Effects of eutrophic water flooding on nitrate concentrations in mine wastes

  • M. Nazaret González-Alcaraz /
  • Consuelo Egea /
  • Antonio María-Cervantes /
  • Francisco J. Jiménez-Cárceles /
  • José álvarez-Rogel
Journal ar
Ecological Engineering
  • Volumen: 37
  • Número: 5
  • Fecha: 01 May 2011
  • Páginas: 693-702
  • ISSN: 09258574
  • Source Type: Journal
  • DOI: 10.1016/j.ecoleng.2010.02.009
  • Document Type: Article
Salt marshes near urban, industrial and mining areas are often affected both by heavy metals and by eutrophic water. The aim of this study was to assess and evaluate the main processes involved in the decrease of nitrate concentration in pore water of mine wastes flooded with eutrophic water, considering the presence or absence of plant rhizhosphere. Basic (pH~7.8) carbonated loam mine wastes and free-carbonated acidic (pH~6.2) sandy-loam mine wastes were collected from polluted coastal salt marshes of SE Spain which regularly receive nutrient-enriched water. The wastes were put in pots and flooded for 15 weeks with eutrophic water (dissolved organic carbon ~26mgL-1, PO43- ~23mgL-1, NO3- ~180mgL-1). Three treatments were assayed for each type of waste: pots with Sarcocornia fruticosa, pots with Phragmites australis and unvegetated pots. Soluble organic carbon, nitrate, soluble Cd, Pb and Zn, pH and Eh were monitored.
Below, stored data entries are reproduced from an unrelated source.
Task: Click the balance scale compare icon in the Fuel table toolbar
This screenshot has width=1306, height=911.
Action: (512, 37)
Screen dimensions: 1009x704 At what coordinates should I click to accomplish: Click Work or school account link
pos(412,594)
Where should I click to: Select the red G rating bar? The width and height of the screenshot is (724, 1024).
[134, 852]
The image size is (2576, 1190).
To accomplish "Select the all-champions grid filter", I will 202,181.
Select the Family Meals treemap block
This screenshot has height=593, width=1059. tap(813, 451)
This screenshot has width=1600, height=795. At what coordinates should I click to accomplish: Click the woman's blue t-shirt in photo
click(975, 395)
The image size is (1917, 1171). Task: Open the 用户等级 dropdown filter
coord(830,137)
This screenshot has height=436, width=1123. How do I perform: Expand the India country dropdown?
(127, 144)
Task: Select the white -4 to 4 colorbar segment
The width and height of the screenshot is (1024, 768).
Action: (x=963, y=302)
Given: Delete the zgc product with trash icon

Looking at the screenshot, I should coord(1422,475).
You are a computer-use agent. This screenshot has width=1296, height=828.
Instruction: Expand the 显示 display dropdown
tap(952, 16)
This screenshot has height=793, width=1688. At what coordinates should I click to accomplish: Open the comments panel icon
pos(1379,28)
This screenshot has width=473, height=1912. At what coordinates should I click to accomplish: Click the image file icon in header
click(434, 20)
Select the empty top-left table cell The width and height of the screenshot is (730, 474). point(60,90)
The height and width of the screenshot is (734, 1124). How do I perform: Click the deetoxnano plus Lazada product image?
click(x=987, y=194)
But the 2nd day of flooding, nitrate concentrations had decreased between 70% and 90% (equivalent to 1.01-1.12gN-NO3-m-2day-1) with respect to the content in the water used for flooding, except in unvegetated pots with acidic wastes. Denitrification was the main mechanism associated with the removal of nitrate. The role of vegetation in improving the rhizospheric environment was relevant in the acidic wastes because higher sand content, lower pH and higher soluble metal concentrations might strongly hinder microbial activity Hence, revegetation of salt marshes polluted by acidic sandy mining wastes might improve the capacity of this type of environment to act as a green filter against excessive nitrate contents flowing through them. © 2010 Elsevier B.V.